Segment Start: Source information

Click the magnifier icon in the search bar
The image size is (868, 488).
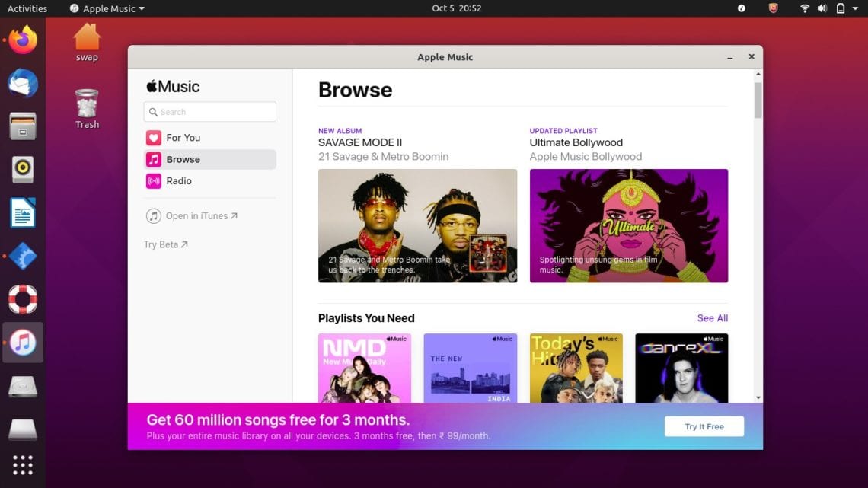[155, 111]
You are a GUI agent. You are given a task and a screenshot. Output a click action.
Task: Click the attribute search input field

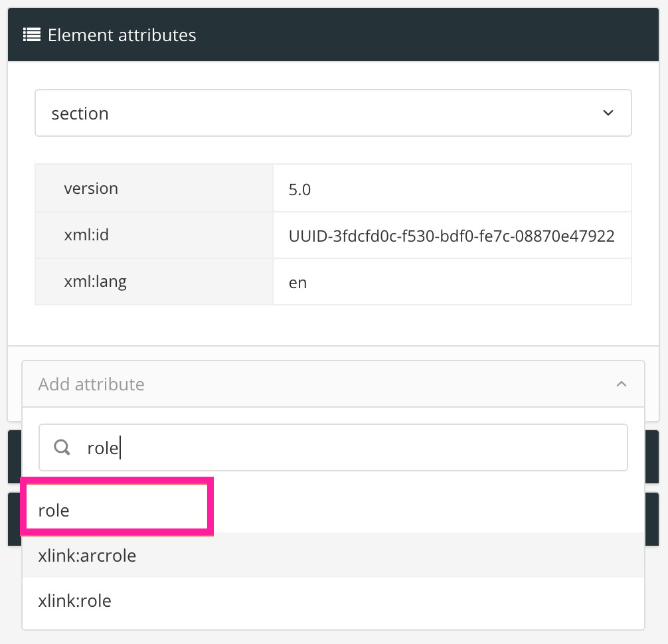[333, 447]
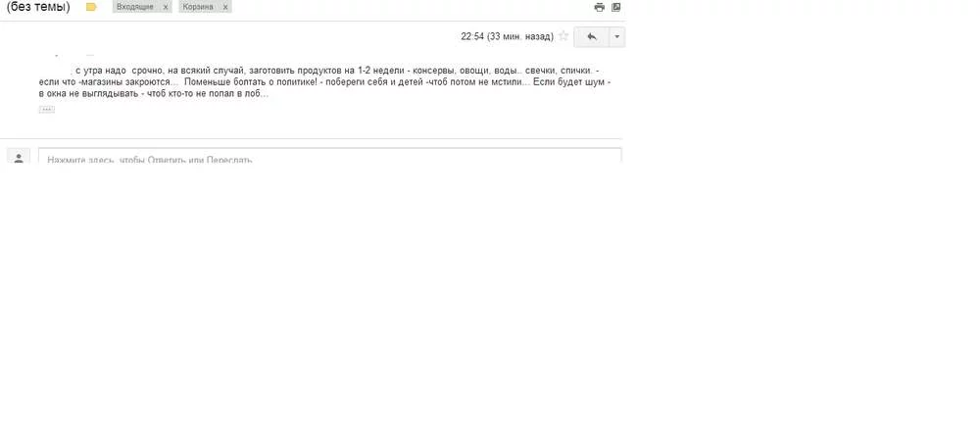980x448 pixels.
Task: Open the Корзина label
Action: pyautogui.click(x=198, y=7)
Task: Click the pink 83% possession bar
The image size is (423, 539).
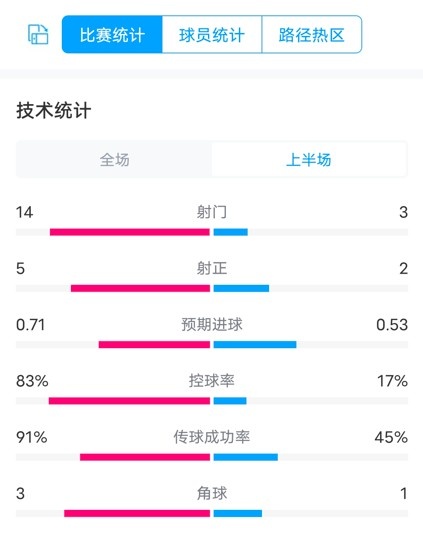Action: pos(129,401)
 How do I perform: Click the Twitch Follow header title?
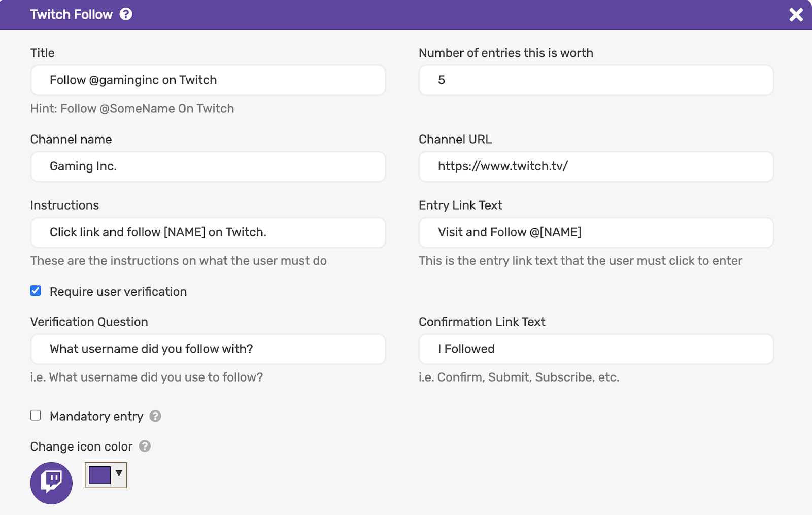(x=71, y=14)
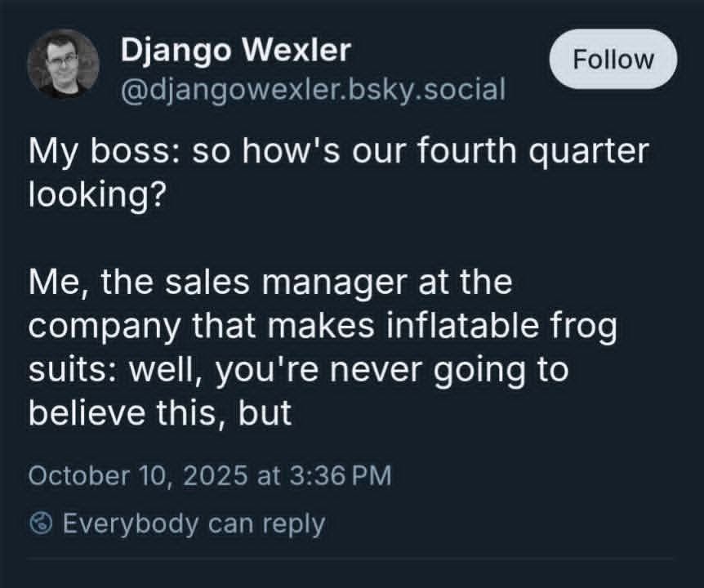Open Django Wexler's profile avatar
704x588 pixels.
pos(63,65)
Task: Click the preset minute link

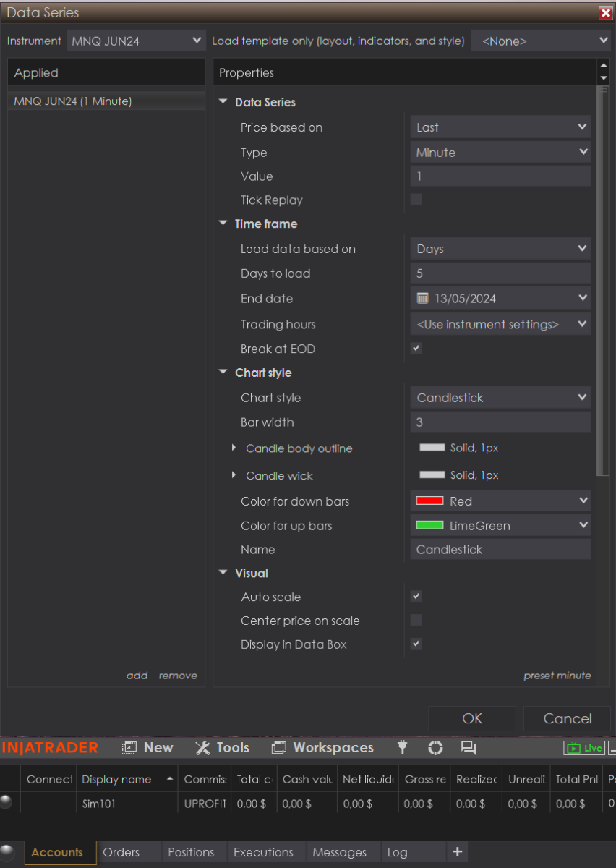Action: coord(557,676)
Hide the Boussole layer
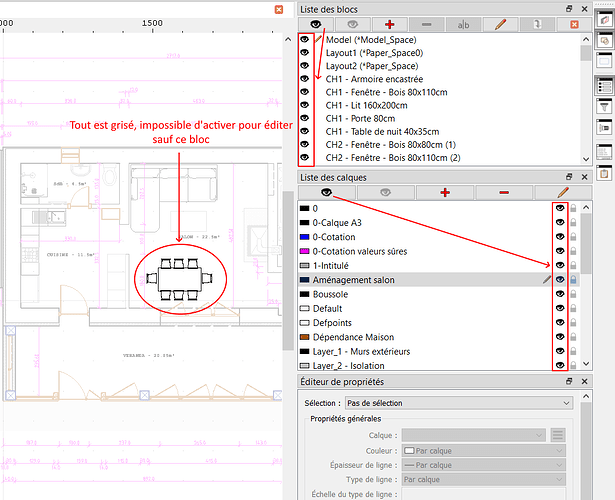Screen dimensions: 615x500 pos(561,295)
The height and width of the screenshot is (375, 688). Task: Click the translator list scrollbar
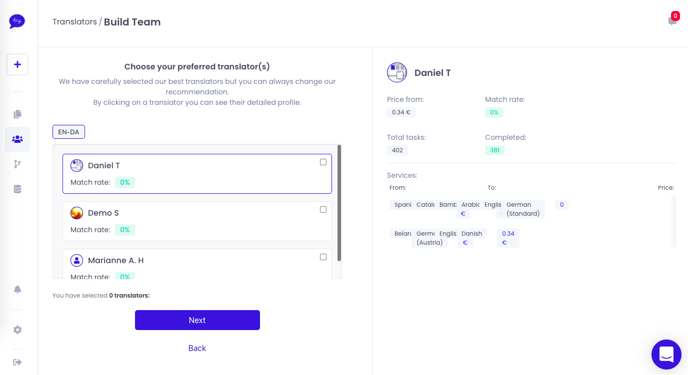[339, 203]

Segment End: Source information

(Problem statement) Beginning with the line that contains "Task: Click the pink 83% possession bar" and ending with the final line of the entries, every line must be copied exactly; the pictures must not.

(Written solution)
Task: Click the pink 83% possession bar
The image size is (423, 539).
Action: pos(129,401)
 How do I perform: Click the Twitch Follow header title?
(x=71, y=14)
Open Django Wexler's profile avatar
704x588 pixels.
pos(63,65)
Task: Click the preset minute link

Action: coord(557,676)
Hide the Boussole layer
Screen dimensions: 615x500 pos(561,295)
The height and width of the screenshot is (375, 688). Task: Click the translator list scrollbar
[339, 203]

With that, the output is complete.